This Sunday Portsmouth will be walking out under the famous Wembley arch for the first time in almost a decade. Since that last memorable occasion, a 1-0 defeat at the hands of Chelsea in the 2010 FA Cup final, it is fair to say there have been more lows than highs for supporters. To be exact, there have been two administrations, three relegations and countless visits to the less extravagant grounds in the English game.
In the last couple of seasons the Blues have been more successful, securing promotion from League Two in 2016-17 and currently fronting a push to return to the Championship. Yet walking out at the home of football to over 80,000 supporters for the Checkatrade Trophy final against Sunderland ought to offer a taste of the glories which surely await both teams in the coming years. For some, anyway.
I am one of a multitude of supporters from across the EFL who abhors the Checkatrade Trophy in its current format, and have taken part in the ‘B Team Boycott’ since Category One academies were allowed to enter the competition two seasons ago. I, along with many others, find it demeaning that long-serving Football League clubs such as Portsmouth and Sunderland with rich histories are effectively seen as nothing more than tools with which to develop young players who would otherwise be neglected in Premier League reserve squads.

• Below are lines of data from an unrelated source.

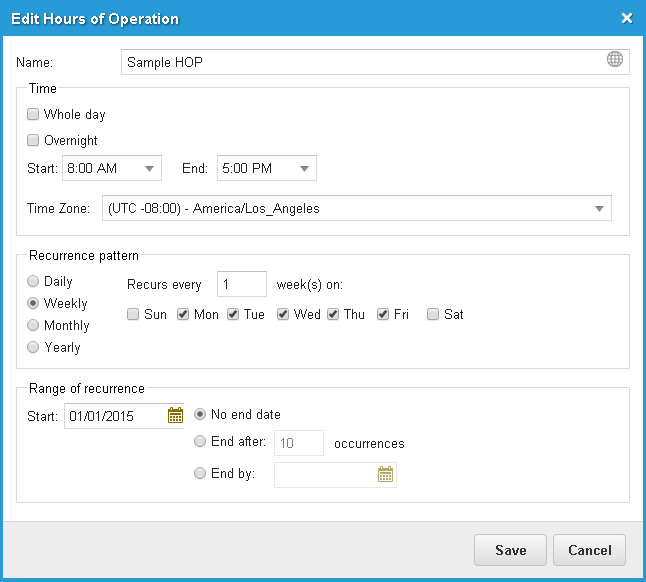Viewport: 646px width, 582px height.
Task: Click the Recurs every weeks input field
Action: coord(242,284)
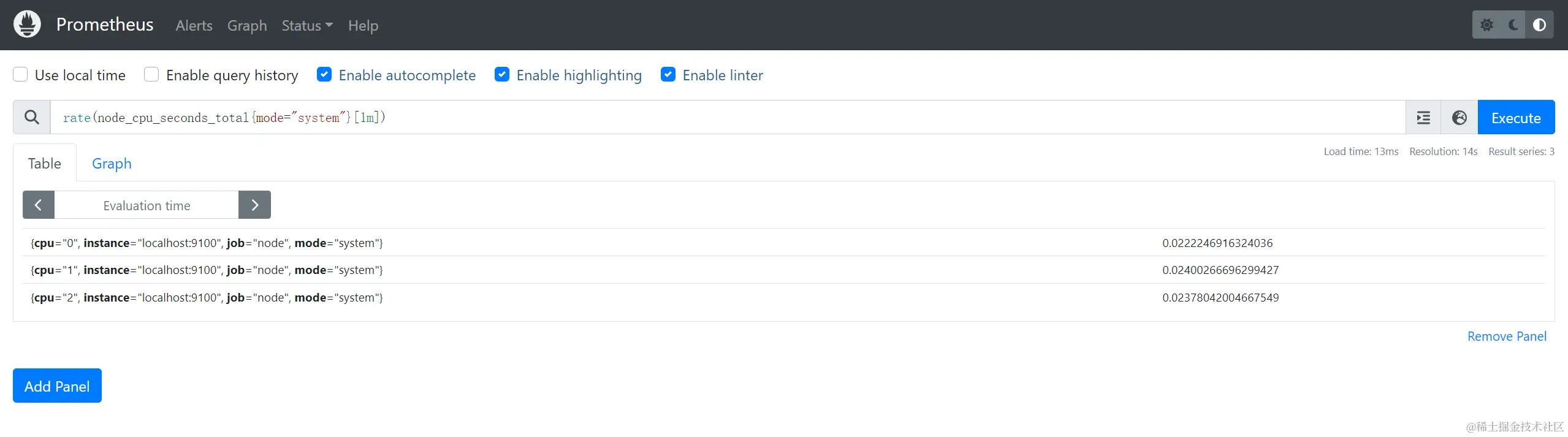Go to previous evaluation time arrow
This screenshot has width=1568, height=437.
[39, 205]
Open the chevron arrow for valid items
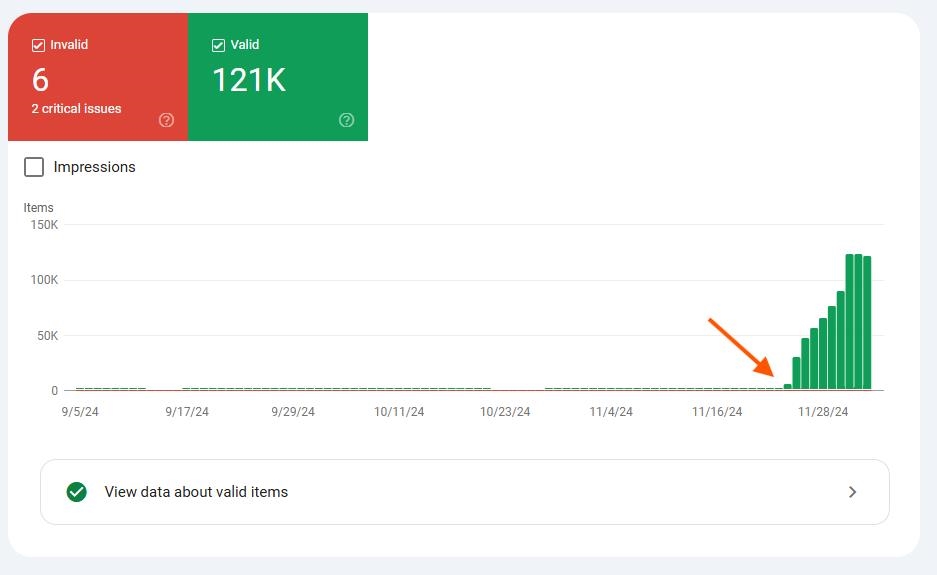Screen dimensions: 937x575 pyautogui.click(x=853, y=492)
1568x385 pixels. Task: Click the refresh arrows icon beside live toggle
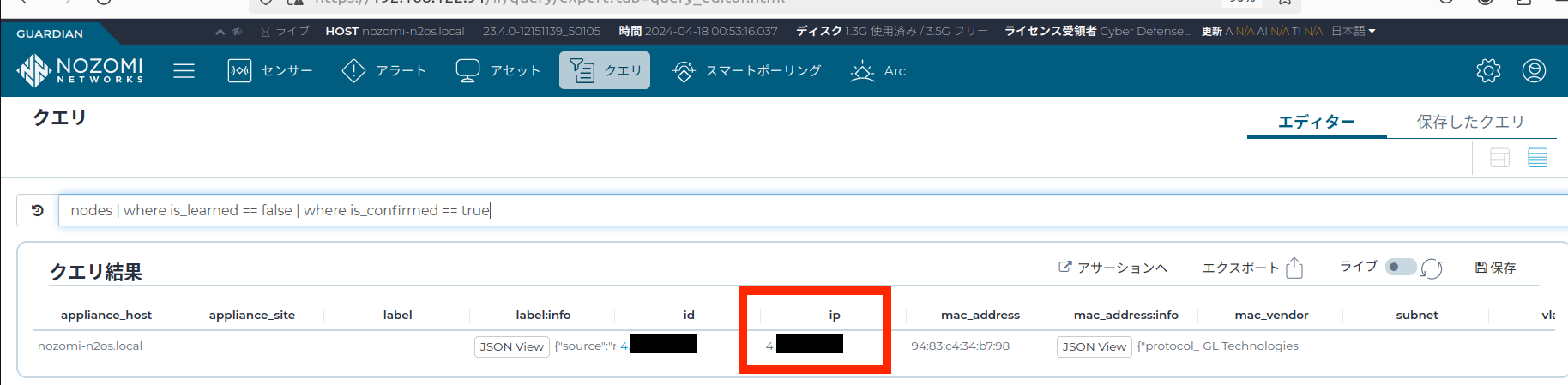click(x=1432, y=268)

Supporters of League One and Two sides have spent numerous seasons and huge chunks of their salaries travelling around the less exotic parts of the UK to back their teams every week, and yet they are now expected to sit by while their sides give game time to players whose clubs refuse to use them in competitive fixtures. I, for one, have acquainted myself with the likes of Accrington, Hartlepool and Rochdale in recent seasons, yet my support warrants only the visit of Tottenham under 21s to Fratton Park.
Has the FA considered that it might be the responsibility of Premier League sides to ensure that they do not simply pack their squad with young players whom they have no intention of playing, rather than that of lower league clubs to present them with opportunities? Anyway, I would be surprised if a future England World Cup winner pinpoints the key moment of his journey to the top as receiving a crunching tackle from Grimsby’s right-back in a Checkatrade Trophy group stage match.
The one saving grace of the competition is that it offers lower league players and fans the opportunity to watch their side at Wembley. However, I am lucky enough to have seen Portsmouth play at the national stadium five times in better days, and I have no intention of associating those proud memories with a competition in which just over 3,000 fans attended Fratton Park for a clash with Arsenal’s academy.
Seeing your side play at Wembley should be a magical experience for any supporter, and I feel that the Checkatrade Trophy final would not live up to this mantle. At the same time, many supporters will only get one chance to see their side run out under the arch, which is why I do not begrudge anybody breaking the boycott to enjoy the experience. However, it is not for me.
I will, of course, be watching on television and am avidly hoping that Pompey can get over the line and lift the trophy on Sunday. It is a huge shame that such an amazing experience has been spoiled for me and so many others by the FA’s refusal to stand up to the transfer and selection policies of Premier League clubs.
Maybe one day lower league clubs – the very foundation of the English football pyramid – will be shown the respect they deserve. Until then, us supporters must continue to stand up to exploitation by the FA and Premier League clubs.
Although there will be a carnival atmosphere at Wembley, I know that I will be standing together with Pompey fans, Mackems, neutrals, and supporters from each of the 72 EFL clubs by refusing to celebrate such an affront to the Football League system. It is now up to the footballing authorities to respond with concrete change.